Holdert wilde graag een bekercompetitie met een lotingsysteem, in de hoop dat dit zou leiden tot wedstrijden tussen ploegen uit het hele land uit alle verschillende divisies. ‘Hij hoopte door het uitloven van zijn beeld,’ zo schreef het tijdschrift Nederlandsche Sport op 17 maart 1894, ‘dat de 2e kl clubs met beide handen de gelegenheid zouden aangrijpen, om hunne 1e klas zusters eens te ontmoeten, en in den beginne had het er dan ook allen schijn van.’
Met andere woorden: Holdert wilde de basis leggen voor een nationaal voetbalgevoel. Deze sport in 1893 was namelijk nog ontzettend klein met zo’n duizend leden bij de voetbalbond. Ter vergelijking: een club als Hercules uit Utrecht heeft in 2024 méér leden dan er in 1893 in heel Nederland waren te vinden. En dan was de voetbalbond ook nog eens te armlastig om zelf een prijs te financieren voor een bekercompetitie.
Beeld-storm
Het idee was goed, maar de uitvoering niet. In dat eerste bekerseizoen werd er precies één wedstrijd gespeeld op 11 februari 1894 tussen HFC Haarlem en HFC. L.J. Wijnands was de scheidsrechter van deze historische gebeurtenis. HFC won met 3-1, waarin Otto Menten het eerste bekerdoelpunt in de geschiedenis maakte. De omstandigheden waren vreselijk, want die dag trok er net een orkaan over Haarlem, zodat deze wedstrijd bekend werd als de Beeld-storm.
De andere clubs trokken zich daarna terug, mede omdat de bekercompetitie pas in de tweede helft van het seizoen was begonnen en er daarom niet zoveel tijd meer was. En dat was voor Holdert weer de reden om deze eerste jaargang af te blazen, waarmee het Holdertbeeld niet werd uitgereikt.
‘Dat hij het zeer onaangenaam vindt, dat men zijne goede bedoeling zoo weinig apprecieert, is te begrijpen en heeft hij mij dat dan ook ten duidelijkste doen blijken,’ vatte Wijnands samen in Nederlandsche Sport, de scheidsrechter van die enige bekerwedstrijd. ‘Intusschen komt hem de beste dank toe van ieder belangstellende in het voetbalspel, voor hetgeen hij heeft getracht tot stand te brengen.’
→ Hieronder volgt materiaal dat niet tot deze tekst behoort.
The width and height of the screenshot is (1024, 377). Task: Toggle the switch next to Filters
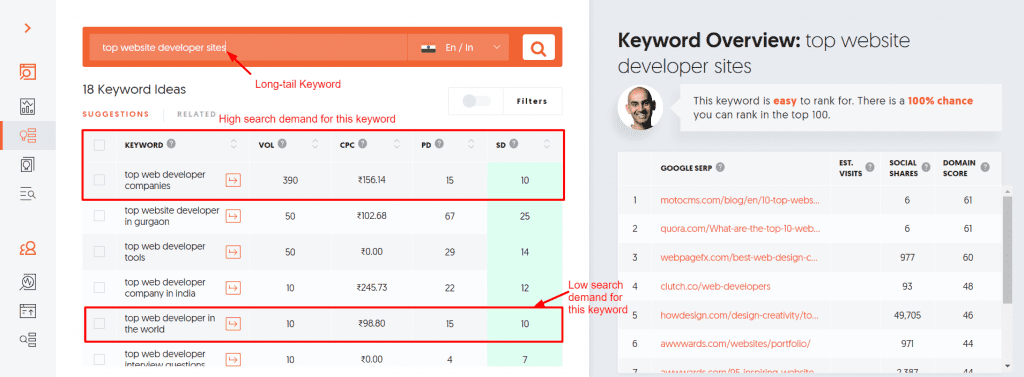point(475,101)
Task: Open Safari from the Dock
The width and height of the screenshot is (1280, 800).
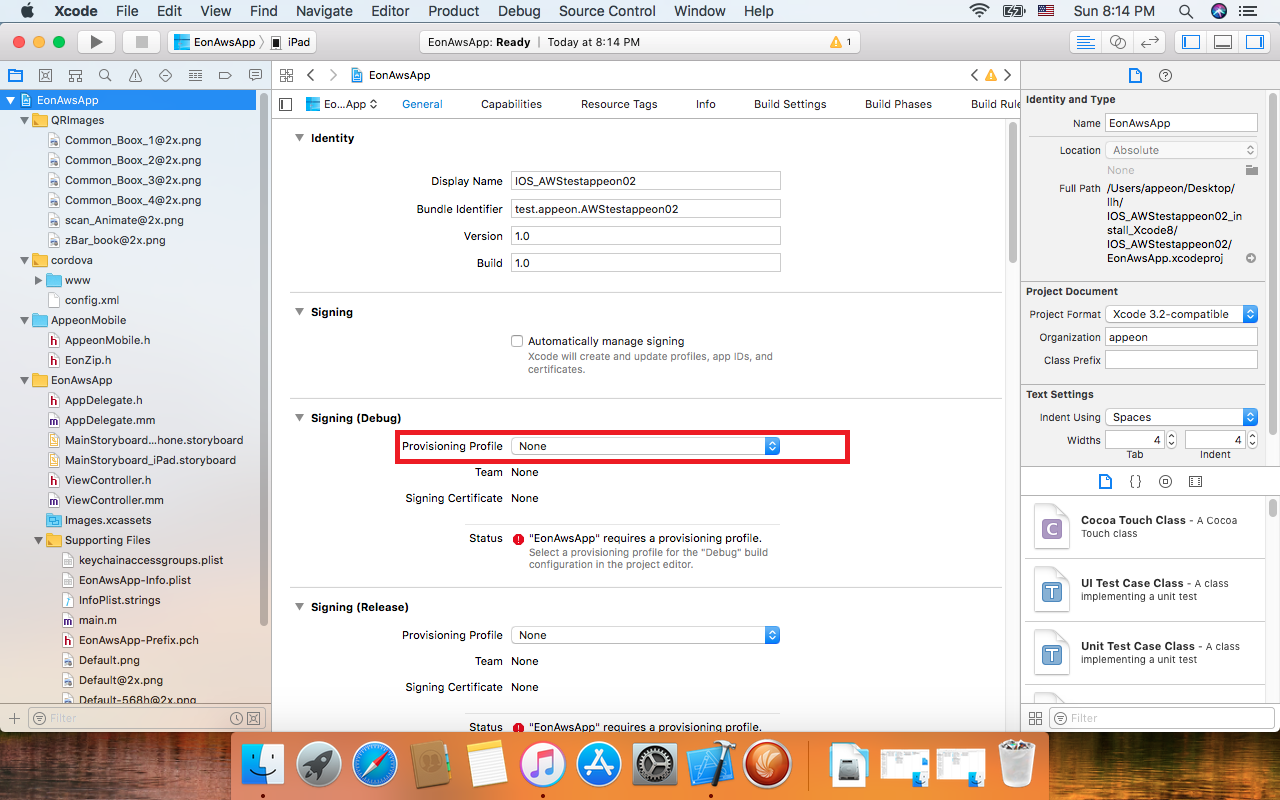Action: pos(375,766)
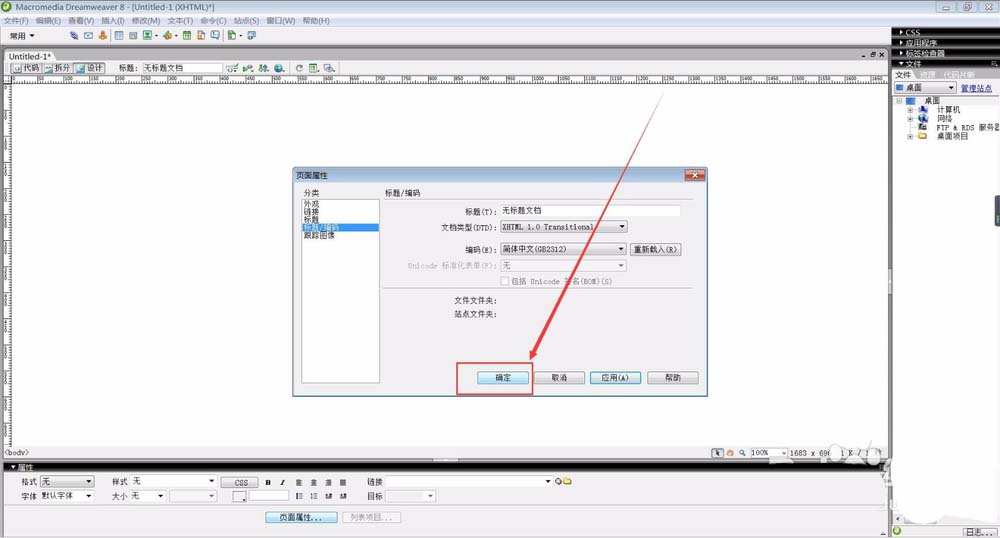Click the 确定 OK button
The image size is (1000, 538).
tap(503, 378)
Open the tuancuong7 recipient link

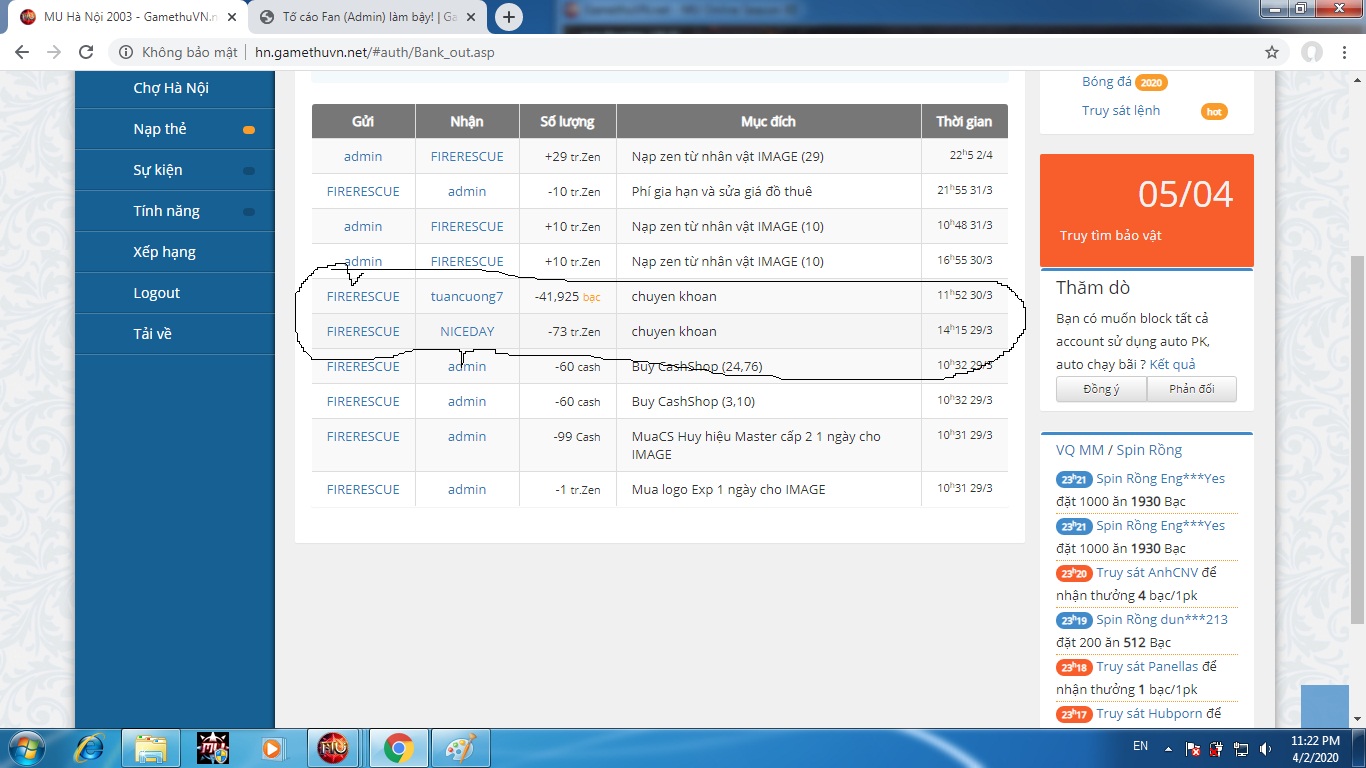467,296
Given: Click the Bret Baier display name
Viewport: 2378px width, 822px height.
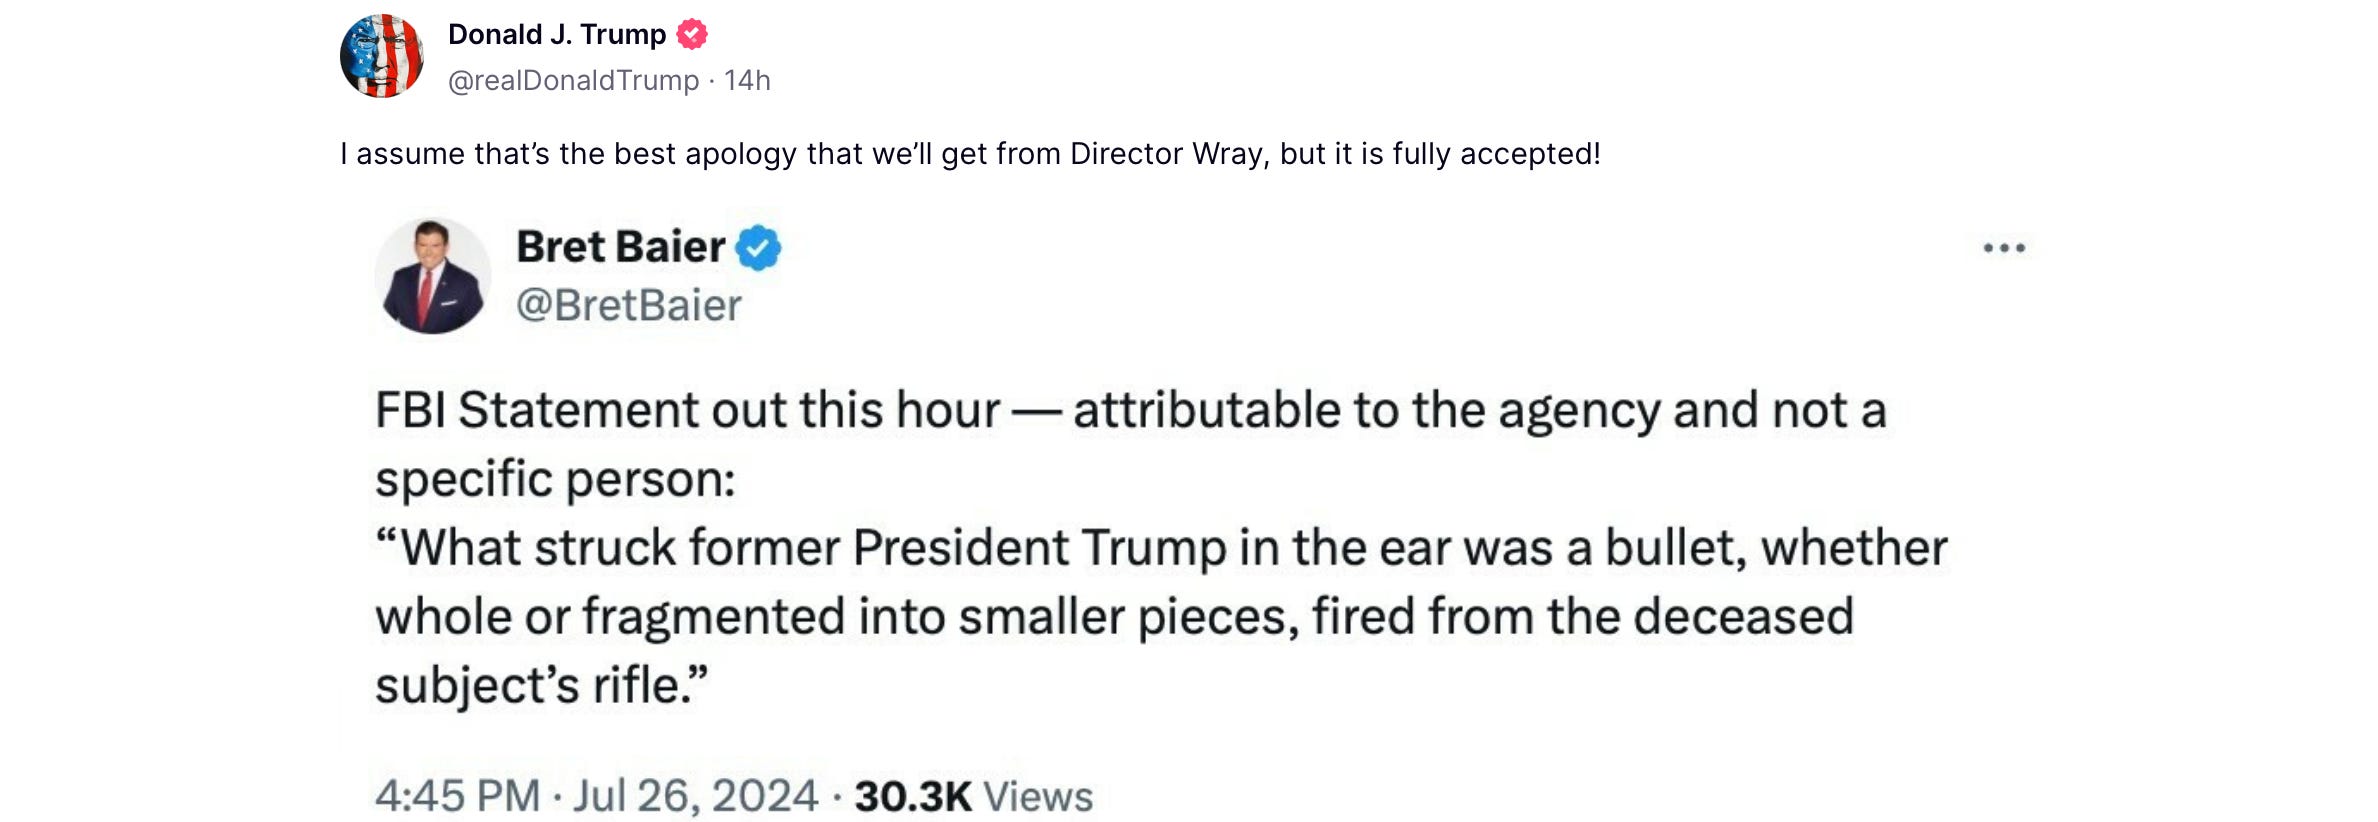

Pas in 1898 stelde Holdert opnieuw een prijs beschikbaar voor de bekercompetitie, die het seizoen daarna leidde tot de eerste finale. Die werd gespeeld op 7 mei 1899 tussen RAP en HVV, wat dus bijna 125 jaar is geleden. Deze clubs bestaan allebei nog steeds en hebben inmiddels een afspraak voor een replay op 9 mei, zo meldt Charles Kint op LinkedIn. Eindelijk eens een jubileum dat wél wordt gevierd.